Schapiro counts the costs of recovering from Superstorm Sandy, Hurricane Katrina and a growing number of major droughts—the sorts of dramatic climate “incidents” that are likely to become much more frequent as climate change advances. And he details the economic consequences of changing weather patterns for all of us.

“Start with food: Farmers have always faced good years and bad years, but as bad years get more frequent, taxpayers pick up more and more of the tab. When the Government Accountability Office issued its biannual audit of the government’s highest financial risks last year, for the first time since the list was launched in 1990 climate change was identified as a major financial threat, specifically because of the government’s flood and crop insurance programs.”

Federally subsidized payouts for crop insurance have skyrocketed (from $4.3 billion in 2010 to $10.8 billion in 2011 and to $17.3 billion in 2012). Even more significantly, the USDA has estimated that the 2012 drought led to a 20% jump in meat prices. And the price of cereals has doubled since 2000, according to the U.N. Food and Agriculture Organization, again due to climate change.

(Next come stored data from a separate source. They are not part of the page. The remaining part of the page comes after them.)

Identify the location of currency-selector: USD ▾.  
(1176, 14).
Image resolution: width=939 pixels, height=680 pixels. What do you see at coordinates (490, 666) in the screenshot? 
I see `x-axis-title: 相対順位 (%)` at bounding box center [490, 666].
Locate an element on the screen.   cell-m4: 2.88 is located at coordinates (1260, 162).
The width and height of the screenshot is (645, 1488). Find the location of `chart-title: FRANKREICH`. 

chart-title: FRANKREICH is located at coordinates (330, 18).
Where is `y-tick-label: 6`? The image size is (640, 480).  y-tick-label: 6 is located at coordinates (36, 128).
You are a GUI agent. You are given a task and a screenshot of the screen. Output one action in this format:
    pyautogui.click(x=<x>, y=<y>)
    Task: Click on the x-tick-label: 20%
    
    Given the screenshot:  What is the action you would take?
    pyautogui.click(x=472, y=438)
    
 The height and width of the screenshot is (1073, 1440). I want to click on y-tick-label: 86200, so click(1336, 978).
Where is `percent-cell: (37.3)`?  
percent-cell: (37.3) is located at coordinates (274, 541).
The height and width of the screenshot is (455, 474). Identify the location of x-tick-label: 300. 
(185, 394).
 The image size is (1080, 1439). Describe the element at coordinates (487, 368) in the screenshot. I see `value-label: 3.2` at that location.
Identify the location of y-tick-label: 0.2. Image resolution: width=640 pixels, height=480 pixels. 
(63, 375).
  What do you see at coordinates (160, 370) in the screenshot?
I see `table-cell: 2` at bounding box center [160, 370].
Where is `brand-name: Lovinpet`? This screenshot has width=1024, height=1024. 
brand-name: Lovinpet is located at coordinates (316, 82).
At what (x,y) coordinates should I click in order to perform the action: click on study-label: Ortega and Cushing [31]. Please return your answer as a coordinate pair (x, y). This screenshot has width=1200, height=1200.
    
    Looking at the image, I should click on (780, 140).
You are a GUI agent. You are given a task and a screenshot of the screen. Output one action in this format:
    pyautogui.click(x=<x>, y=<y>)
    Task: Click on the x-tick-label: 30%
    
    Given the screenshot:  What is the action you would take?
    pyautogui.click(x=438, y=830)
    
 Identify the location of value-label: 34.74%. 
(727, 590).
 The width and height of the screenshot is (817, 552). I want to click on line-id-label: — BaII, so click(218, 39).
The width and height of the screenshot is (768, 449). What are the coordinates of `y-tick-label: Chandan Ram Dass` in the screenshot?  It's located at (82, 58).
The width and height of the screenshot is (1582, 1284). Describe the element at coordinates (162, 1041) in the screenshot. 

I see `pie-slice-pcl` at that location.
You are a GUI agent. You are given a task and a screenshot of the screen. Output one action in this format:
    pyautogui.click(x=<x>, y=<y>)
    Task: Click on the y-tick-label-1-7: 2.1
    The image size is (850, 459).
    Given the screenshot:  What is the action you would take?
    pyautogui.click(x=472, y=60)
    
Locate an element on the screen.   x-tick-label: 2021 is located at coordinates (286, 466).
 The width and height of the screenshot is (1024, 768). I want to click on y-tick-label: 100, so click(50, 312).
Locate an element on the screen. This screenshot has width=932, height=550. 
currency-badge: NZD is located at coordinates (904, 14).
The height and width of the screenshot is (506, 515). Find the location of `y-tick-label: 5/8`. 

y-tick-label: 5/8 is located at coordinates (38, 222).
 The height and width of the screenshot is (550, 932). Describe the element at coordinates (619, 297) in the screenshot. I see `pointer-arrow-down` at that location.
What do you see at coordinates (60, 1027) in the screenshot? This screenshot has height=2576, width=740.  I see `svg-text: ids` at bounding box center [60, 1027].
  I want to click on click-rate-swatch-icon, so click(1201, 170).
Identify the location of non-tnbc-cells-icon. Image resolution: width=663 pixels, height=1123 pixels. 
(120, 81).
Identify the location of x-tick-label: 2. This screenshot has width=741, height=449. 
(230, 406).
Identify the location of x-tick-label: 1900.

Acidification of the oceans and rising sea levels (from melting ice packs and glaciers) have given us declining yields—and soaring costs—of shellfish.

The list goes on. And that’s just at the grocery.

Scientists writing in the journal Health Affairs report that “over the first nine years of this century, six “climate-related” events (floods, hurricanes, infectious disease outbreaks) led to 760,000 encounters with the healthcare system amounting to as much as $14 billion in health costs.”

Even that substantial sum is dwarfed by the millions spent by the CDC and other research institutions to study the ways in which climate change is enabling an ever-expanding universe of bacteria and diseases affecting humans, plants and animals in new and troubling ways.

There is much more, but the bottom line is that the general public–that’s you and me– bears the costs of climate change through both higher prices and higher taxes; meanwhile,  the fossil fuel companies contributing to the problem continue to enjoy massive subsidies.

The farmer who needs fuel for his combine, the factory worker who fills his tank for his commute to work, the soccer mom doing car pool duty—these are the people who are paying the tax that isn’t labeled a tax.

The major corporate producers of these fossil fuels continue to make unprecedented, outsize profits, thanks in large part to public policies that underwrite and subsidize fossil fuel exploration. Those energy policies exacerbate inequality by placing the costs of climate change and energy exploration almost entirely upon the consumer.

There are obviously much more important reasons for addressing climate change than the unfair allocation of costs—reasons of life and death. But those of us who advocate for responsible environmental policies also need to insure that the costs of necessary remedial measures are equitably distributed.

We need to take care that the burdens do not always fall on the most vulnerable–and in this case, at least, the least culpable—Americans.